An  idealised  assembly  method  should  be  suitable  for  combinatorial  construction  from  standardised  part 
libraries,  have  no  forbidden  site  requirements,  and  allow  for  pre-determined  order  in  the  final  product.  It 
should also allow rapid assembly in a parallel reaction, working at any scale and only leave scars between parts 
that can tolerate them.  As currently no single technique is capable to fulfil all these requirements the most 
appropriate strategy involves using several techniques in tandem (Ellis et al. 2011). 
Genome synthesis 
Genome synthesis, i.e. DNA synthesis of entire genomes, entails chemically synthesising DNA molecules from 
the  four different DNA nucleotides or bases: Adenine,  Guanine, Thymine  and Cytidine. These four bases are 
chemically  synthesised  from  glucose  and  are  linearly  assembled  in  specific  sequences  using  an  instrument 
called an oligonucleotide synthesiser (Glass 2012). 
 
Figure 2: Strategy for synthesising the genome of Mycoplasma genitalium (Glass 2012) 
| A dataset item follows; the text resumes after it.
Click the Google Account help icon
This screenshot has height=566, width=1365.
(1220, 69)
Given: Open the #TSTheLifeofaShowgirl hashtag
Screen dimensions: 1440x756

Synthetic Biology | State of the Art 
 
26 
Genome transplantation 
Is the process of installing a naked bacterial chromosome into a suitable recipient cell in such a way that the 
installed genome  commands and reprograms the machinery of the recipient  cell. The resulting cell has only 
the attributes encoded by the new genome (Glass 2012).  
 
Figure 3: Strategy for making a synthetic bacterial cell (from Glass (2012)) 
Parts to genes 
Current techniques employ standardised restriction enzyme assembly protocols such as BioBricks™, BglBricks 
and Golden Gate methods. Alternatively, sequence independent overlap techniques, such as InFusion™, SLIC 
and Gibson assembly® (an isothermal assembly) are becoming popular for larger assemblies, and in vivo DNA 
assembly in yeast and bacillus appears adept for chromosome fabrication (Ellis et al. 2011). 
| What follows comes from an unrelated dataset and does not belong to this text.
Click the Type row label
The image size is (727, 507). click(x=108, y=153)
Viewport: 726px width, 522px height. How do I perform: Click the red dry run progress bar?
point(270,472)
BioBrick™: a DNA unit with standardised flanking sequences that enables assembly to be achieved by a cheap, 
simple  and  standardised  restriction/ligation method.  The  major  downside  of  the  BioBrick™  approach  is that 
the same eight bp scar sequence is found at every junction. The presence of this scar sequence is unacceptable 
at  certain positions, notably  the  RBS (Ribosome  Binding Site). The  scar is also problematic when assembling 
fusion proteins as it encodes an in-frame stop codon. 
Another  standard,  BglBricks  has  been  described  that  uses  different  sequences  for  assembly  and  leaves  a 
smaller  six  bp  scar.  BglBrick  has  the  advantage  of  using  highly  efficient  and  commonly-used  restriction 
enzymes whose recognition sequences are not blocked by the most common DNA methylases, Dam and Dcm.  
Scarless  assembly  is  possible  using  other  methods,  as  described  in  OE-PCR  (overlap  extension  polymerase 
chain reaction). This method uses chimeric PCR primers of more than 40 bases in length to create homologous 
ends between different DNA molecules. The homology is then used to prime extension in a second round of 
PCR between the initial products, and is the basis of most routine gene fusion techniques. The sequences of 
the homologous primers direct which parts follow each other, allowing ordered assembly which can be done 
sequentially, or even as a parallel reaction. OE-PCR has the power to assemble not just a gene, but the whole 
plasmid (CPEC – circular polymerase extension cloning). Like all PCR methods, assembly is problematic when 
sequences  contain  many  repeats  or  are  GC-rich.  These  methods  are  also  limited  in  their  ability  to  scale  up, 
plasmids becoming less efficient at larger sizes and by the error rate of PCR.